No. The data line that’s connected to your Arduino is not drawing the 21.6 A. It’s only the power supply current. The current draw on the Arduino pin will be safe. You would only need a mosfet if you wanted to switch the power line. It’s likely the projects you saw using a mosfet were non-addressable LEDs, which were controlled by directly switching the power, rather than by sending data commands to the microprocessors in the addressable LEDs and letting them handle the switching.

Hello

pert:
60 x 30 x 12 = 21600

It may not be quite 60 mA, but then again the power supply might also not be quite what it claims, so it's probably reasonable to use that 21.6 A number.
No. The data line that's connected to your Arduino is not drawing the 21.6 A. It's only the power supply current. The current draw on the Arduino pin will be safe. You would only need a mosfet if you wanted to switch the power line. It's likely the projects you saw using a mosfet were non-addressable LEDs, which were controlled by directly switching the power, rather than by sending data commands to the microprocessors in the addressable LEDs and letting them handle the switching.

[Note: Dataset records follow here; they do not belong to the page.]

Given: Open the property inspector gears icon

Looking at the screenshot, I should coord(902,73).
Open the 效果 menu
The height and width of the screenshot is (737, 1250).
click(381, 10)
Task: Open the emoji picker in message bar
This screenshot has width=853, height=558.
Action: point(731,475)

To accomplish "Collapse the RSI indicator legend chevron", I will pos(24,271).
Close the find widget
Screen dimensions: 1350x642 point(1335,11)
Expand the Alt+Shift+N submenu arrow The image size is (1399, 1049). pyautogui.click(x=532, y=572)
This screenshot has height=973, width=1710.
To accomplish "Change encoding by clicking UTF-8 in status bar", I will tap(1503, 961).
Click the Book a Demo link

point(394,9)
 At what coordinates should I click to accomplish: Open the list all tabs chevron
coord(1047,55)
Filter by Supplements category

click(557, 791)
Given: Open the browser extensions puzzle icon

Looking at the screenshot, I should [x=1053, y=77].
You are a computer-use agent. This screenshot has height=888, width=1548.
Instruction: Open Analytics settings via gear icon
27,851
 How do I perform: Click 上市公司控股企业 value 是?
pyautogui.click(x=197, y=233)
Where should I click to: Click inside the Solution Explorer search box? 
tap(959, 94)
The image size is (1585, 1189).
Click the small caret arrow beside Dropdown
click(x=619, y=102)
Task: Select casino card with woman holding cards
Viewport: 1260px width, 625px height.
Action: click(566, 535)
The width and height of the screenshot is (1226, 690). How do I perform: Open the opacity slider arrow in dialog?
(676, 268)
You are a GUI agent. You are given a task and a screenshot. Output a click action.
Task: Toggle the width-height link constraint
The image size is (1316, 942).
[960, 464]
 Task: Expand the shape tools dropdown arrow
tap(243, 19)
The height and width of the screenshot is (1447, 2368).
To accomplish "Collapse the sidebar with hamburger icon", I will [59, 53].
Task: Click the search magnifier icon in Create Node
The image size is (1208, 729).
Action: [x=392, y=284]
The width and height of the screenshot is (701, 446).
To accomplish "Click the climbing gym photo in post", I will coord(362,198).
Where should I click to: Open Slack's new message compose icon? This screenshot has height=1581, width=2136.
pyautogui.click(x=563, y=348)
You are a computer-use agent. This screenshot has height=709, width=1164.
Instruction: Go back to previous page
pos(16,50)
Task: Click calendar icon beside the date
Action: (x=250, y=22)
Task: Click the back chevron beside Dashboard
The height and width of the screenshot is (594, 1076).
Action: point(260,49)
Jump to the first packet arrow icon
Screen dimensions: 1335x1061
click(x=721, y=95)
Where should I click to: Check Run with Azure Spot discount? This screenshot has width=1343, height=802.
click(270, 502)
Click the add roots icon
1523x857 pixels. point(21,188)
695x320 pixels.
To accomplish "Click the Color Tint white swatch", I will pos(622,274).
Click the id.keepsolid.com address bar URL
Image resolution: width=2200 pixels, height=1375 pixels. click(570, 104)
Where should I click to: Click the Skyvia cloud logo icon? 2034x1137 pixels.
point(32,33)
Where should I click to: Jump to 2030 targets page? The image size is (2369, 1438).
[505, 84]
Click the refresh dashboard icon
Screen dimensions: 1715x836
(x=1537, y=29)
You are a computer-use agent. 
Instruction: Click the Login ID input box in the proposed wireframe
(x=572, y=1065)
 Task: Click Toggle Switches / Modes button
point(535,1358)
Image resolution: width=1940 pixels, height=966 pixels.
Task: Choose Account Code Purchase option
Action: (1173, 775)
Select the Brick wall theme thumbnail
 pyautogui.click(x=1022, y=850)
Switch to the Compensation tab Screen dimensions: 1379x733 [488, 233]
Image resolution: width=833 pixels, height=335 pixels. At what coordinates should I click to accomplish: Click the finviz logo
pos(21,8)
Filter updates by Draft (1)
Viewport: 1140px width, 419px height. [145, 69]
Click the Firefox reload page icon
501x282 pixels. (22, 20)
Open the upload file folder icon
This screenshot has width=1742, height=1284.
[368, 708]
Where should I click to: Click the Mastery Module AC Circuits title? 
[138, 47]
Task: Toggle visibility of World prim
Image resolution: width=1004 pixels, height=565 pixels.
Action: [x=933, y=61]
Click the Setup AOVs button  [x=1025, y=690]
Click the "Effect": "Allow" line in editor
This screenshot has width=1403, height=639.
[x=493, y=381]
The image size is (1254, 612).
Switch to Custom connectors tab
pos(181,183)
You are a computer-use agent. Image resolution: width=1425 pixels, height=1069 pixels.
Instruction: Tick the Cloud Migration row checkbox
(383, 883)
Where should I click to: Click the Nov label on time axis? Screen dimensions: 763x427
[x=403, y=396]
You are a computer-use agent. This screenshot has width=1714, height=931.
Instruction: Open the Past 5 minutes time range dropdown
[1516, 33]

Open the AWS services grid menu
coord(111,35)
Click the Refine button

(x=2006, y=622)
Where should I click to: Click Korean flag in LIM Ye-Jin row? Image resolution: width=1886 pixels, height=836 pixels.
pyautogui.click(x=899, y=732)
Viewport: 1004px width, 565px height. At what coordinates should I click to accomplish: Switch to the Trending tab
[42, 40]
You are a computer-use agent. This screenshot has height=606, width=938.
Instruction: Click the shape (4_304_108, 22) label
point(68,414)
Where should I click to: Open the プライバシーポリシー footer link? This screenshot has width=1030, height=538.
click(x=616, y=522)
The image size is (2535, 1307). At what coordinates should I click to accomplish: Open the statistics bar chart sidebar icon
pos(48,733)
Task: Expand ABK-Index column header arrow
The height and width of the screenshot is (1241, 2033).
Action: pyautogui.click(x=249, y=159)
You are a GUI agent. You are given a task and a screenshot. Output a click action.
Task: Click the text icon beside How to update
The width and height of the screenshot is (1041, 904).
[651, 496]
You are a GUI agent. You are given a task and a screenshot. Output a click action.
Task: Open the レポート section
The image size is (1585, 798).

It looks like the WS2811 and 2812 actually draw 60mA per three LEDs, meaning 20mA per LED. At 30 LEDs per meter, it looks like it'll draw .6A per meter. I don't think I will need a 21.6A power supply, probably more like 7? Can you confirm this/have you worked with WS strips before?

The "LEDs" in "30 LEDs/m is talking about the RGB grouping. So it's actually 90 individual light emitting diodes per meter (30 red diodes, 30 green diodes, 30 blue diodes). It's standard practice to count RGB LEDs according to their packaged units in this way, rather than referring to the number of light sorces within that package.

nateolson:
have you worked with WS strips before?

Yes. I don't have a huge amount of experience, but I have certainly worked with them.

nateolson:
Hello
It looks like the WS2811 and 2812 actually draw 60mA per three LEDs, meaning 20mA per LED. At 30 LEDs per meter, it looks like it'll draw .6A per meter. I don't think I will need a 21.6A power supply, probably more like 7? Can you confirm this/have you worked with WS strips before?

I did some measurements. I came up with "60 LEDs @ 128 intensity one colour = 390mA" which means, I set for example, only the RED of each pixel, set to half intensity. Breaking that down, each individual LED is drawing 6.5mA. To extrapolate the maximum, all colours (x3) at full intensity (~13mA) = ~40 mA per pixel... 40mA * 60 = 2.4A. That's not a conservative estimation. I think some devices might draw up to 60mA per pixel. That would be 3.6A.

Consider though, if you really intend to operate them at full brightness. They are quite efficient, in a dim room they will leave spots in your eyes even at 10% brightness.

aarg:
I think some devices might draw up to 60mA per pixel.

I linked above to a report from Paul Stoffregen who found 33.5 mA from one sample of WS2812 and 52.5 mA from amother. So your finding certainly doesn't seem to be unusual.

I think when you find the lower price on the addressable LEDs, they are usually the SK6812 clone of the WS2812, even if they are sold as "WS2812". I remember even on Adafruit's website at one time they said that sometimes the NeoPixels they sell are one and sometimes the other (though that was some time ago, so that may not be true for the NeoPixels they are selling at this moment).

Yes, and the SK6812 outperforms the classic WS2812 or WS2812B in that the timing specifications are slightly more relaxed. I suspect that by now, some of the WS2812 from Asia are 100% clones. Also the genuine WS2812 specifications aren't complete. So you should always perform measurements.